#parking

Plus consciencieuse que moi, tu meurs !

Jamais au grand jamais, l’idée ne viendrait m’effleurer, de parquer mon véhicule hors place de stationnement. Et je m’aviserais certainement encore moins d’oublier prendre un ticket. Et pourtant, malgré toutes ces précautions, je fais partie de ces victimes, outragées par le zèle des agents de police locaux, habilités à mettre des amendes d’ordre.

Je crois que parmi toutes les contraventions reçues, en moyenne 1 par mois tout de même, il n’a jamais été question de plus de quelques minutes de dépassement. Aller, disons 10. Mais qu’est-ce que 10 minutes dans une journée ?

amende d'ordre placée sous l'essuie-glace d'un véhicule
Oh, on dirait que quelqu’un m’a laissé un petit mot! A moins que, non… pas encore !

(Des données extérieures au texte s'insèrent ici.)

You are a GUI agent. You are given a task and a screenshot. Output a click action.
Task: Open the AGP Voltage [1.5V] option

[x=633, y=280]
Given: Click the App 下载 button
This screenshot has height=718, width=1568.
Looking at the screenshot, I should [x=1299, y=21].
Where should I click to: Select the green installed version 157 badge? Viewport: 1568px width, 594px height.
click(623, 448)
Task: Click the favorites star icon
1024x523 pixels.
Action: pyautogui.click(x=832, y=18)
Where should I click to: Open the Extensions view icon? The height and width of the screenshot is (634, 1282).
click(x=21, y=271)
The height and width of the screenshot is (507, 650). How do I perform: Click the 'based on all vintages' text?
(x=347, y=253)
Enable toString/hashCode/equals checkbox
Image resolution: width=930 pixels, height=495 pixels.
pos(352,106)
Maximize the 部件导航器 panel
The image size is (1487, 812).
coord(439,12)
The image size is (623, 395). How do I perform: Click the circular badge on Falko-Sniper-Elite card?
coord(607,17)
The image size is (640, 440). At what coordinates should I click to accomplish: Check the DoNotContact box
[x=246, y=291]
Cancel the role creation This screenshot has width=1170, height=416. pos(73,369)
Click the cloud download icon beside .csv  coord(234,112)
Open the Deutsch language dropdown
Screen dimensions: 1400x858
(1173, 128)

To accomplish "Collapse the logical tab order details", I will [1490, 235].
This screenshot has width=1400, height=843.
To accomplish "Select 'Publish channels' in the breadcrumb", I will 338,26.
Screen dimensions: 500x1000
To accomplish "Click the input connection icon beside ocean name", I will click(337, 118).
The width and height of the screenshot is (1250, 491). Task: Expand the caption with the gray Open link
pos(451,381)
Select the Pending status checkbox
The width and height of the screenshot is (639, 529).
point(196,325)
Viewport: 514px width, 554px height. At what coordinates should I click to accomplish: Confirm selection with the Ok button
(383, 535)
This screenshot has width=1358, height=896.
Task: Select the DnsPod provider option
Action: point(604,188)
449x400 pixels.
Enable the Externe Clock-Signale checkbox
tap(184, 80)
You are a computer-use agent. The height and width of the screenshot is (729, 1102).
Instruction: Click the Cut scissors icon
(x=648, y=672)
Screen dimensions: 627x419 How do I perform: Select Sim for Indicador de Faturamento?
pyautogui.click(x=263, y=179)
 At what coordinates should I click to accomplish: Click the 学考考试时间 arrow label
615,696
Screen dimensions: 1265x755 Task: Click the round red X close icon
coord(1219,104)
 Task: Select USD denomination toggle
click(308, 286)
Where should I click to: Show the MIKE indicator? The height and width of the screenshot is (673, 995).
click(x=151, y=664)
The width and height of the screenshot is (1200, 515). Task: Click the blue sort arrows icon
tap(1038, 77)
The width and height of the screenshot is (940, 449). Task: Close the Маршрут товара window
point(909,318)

Devrais-je, au nom du sacro-saint parcomètre, houspiller la vieille dame devant moi à la pharmacie et, lui demander de bien vouloir raconter sa vie une autre fois parce que, dans moins de 3 minutes, mon ticket de parking va expirer ? Devrais-je encore, au marché, abandonner mon plateau de légumes en lâchant un « Désolée, une autre fois, je ne peux pas attendre, le parking ! ». Ou peut-être devrais-je encore envoyer mon amende à mon médecin, lequel, zut à la fin, m’a encore fait passer avec plus de 45 minutes de retard ?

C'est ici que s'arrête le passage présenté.